Collected data:
********

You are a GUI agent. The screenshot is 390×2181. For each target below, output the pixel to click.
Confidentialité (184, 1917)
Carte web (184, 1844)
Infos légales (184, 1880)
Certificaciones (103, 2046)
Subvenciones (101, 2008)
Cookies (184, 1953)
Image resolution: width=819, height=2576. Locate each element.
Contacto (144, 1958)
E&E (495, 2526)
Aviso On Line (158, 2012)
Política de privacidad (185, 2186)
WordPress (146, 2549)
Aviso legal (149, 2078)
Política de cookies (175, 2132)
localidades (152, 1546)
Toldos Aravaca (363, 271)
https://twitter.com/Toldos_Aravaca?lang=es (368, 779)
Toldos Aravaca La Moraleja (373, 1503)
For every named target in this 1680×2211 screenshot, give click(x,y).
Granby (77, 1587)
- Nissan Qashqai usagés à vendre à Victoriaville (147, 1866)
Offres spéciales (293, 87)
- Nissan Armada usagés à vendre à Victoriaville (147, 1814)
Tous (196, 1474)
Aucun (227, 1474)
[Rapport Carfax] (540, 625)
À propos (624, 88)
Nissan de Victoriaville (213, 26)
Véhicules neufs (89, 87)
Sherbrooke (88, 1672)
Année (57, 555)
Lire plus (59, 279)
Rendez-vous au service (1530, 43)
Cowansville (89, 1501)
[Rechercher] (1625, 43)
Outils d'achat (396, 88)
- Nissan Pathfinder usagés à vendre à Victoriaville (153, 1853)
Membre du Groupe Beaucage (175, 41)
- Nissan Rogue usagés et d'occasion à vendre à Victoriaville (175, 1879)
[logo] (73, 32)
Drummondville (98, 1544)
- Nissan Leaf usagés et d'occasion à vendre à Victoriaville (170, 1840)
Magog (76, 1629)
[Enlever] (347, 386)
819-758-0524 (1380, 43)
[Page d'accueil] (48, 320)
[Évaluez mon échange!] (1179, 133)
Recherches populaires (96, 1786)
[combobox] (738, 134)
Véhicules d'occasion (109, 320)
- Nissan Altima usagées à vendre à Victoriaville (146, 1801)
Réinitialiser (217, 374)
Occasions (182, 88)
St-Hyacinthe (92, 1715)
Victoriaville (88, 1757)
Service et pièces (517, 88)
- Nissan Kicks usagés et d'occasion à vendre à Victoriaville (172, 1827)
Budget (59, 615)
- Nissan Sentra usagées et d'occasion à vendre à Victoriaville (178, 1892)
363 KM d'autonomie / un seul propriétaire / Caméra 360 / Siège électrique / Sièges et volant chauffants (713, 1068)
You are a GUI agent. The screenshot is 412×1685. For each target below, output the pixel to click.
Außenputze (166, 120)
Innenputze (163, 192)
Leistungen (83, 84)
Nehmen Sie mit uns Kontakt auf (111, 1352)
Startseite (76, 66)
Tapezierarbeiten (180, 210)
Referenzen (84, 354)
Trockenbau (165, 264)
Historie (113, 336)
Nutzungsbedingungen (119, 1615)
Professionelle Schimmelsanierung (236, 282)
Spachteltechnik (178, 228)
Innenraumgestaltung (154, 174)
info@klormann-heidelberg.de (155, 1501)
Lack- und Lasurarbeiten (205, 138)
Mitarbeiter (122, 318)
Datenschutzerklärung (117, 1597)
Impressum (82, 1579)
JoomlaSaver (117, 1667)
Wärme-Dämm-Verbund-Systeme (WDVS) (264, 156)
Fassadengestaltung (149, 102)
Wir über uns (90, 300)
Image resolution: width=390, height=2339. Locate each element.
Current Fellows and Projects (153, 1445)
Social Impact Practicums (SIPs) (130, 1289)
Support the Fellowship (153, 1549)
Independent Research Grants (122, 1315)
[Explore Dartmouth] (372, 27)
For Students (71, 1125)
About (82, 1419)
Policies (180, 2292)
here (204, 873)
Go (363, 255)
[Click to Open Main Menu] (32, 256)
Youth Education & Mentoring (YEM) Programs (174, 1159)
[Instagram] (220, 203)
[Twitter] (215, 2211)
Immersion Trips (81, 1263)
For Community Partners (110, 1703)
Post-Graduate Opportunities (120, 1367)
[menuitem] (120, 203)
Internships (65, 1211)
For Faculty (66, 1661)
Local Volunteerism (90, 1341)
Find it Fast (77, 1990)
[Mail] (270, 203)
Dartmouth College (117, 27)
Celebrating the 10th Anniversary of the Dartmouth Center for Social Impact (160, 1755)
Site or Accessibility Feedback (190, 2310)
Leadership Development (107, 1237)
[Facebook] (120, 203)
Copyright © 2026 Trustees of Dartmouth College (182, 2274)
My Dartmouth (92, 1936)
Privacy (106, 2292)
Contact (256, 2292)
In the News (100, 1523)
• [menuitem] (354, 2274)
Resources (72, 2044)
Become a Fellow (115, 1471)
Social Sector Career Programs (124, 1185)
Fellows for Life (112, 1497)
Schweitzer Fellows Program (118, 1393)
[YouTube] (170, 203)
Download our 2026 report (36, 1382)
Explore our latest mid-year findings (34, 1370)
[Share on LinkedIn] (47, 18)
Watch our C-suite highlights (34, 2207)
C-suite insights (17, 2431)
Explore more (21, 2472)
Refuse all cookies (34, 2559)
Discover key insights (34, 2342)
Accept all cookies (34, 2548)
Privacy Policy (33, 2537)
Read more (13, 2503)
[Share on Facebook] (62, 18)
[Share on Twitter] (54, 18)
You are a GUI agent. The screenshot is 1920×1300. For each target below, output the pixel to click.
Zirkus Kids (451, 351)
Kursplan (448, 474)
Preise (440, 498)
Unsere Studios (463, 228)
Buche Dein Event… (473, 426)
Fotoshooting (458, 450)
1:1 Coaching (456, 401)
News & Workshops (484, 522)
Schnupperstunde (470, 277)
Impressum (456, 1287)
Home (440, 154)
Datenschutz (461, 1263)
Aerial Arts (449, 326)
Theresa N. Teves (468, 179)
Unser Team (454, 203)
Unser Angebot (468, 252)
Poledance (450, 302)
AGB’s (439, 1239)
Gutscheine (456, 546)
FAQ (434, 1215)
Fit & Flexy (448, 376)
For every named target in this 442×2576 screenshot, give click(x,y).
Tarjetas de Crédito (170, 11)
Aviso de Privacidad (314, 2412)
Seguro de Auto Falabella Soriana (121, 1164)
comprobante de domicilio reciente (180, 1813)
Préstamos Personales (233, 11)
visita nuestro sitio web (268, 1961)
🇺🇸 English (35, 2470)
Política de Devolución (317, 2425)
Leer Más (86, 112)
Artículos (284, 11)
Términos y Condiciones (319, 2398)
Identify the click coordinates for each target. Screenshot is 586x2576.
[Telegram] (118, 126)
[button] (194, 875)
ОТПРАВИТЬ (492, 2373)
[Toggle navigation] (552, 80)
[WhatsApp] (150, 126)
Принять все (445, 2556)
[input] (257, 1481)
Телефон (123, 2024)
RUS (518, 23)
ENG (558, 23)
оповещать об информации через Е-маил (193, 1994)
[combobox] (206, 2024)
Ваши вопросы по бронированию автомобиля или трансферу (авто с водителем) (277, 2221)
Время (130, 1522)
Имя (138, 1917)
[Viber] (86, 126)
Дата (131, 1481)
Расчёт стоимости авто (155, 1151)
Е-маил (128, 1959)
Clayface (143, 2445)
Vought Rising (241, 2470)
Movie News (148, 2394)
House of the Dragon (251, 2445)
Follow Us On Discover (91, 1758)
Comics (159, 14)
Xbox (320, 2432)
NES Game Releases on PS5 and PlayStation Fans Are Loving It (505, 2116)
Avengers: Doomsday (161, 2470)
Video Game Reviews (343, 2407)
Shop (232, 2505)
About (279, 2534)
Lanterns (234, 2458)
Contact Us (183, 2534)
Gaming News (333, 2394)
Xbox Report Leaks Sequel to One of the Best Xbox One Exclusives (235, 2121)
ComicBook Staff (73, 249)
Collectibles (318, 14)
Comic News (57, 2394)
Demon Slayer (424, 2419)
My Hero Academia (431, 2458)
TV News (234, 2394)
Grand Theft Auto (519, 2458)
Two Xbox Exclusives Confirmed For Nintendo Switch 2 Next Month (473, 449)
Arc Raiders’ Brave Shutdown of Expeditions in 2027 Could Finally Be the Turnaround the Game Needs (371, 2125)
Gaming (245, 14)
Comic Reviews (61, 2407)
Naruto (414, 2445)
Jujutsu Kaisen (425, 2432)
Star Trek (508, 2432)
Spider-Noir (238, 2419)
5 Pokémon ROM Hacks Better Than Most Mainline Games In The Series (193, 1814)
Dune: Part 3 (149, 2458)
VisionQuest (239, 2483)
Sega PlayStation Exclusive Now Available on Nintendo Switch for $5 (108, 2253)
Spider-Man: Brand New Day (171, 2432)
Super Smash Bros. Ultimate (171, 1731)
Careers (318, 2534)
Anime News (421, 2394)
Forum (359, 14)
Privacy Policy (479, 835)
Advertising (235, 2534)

********

**Your goal:** Filter the entries down to the lines holding the string "Véhicules". Copy each of those lines.

**Task result:**
Véhicules neufs (89, 87)
Véhicules d'occasion (109, 320)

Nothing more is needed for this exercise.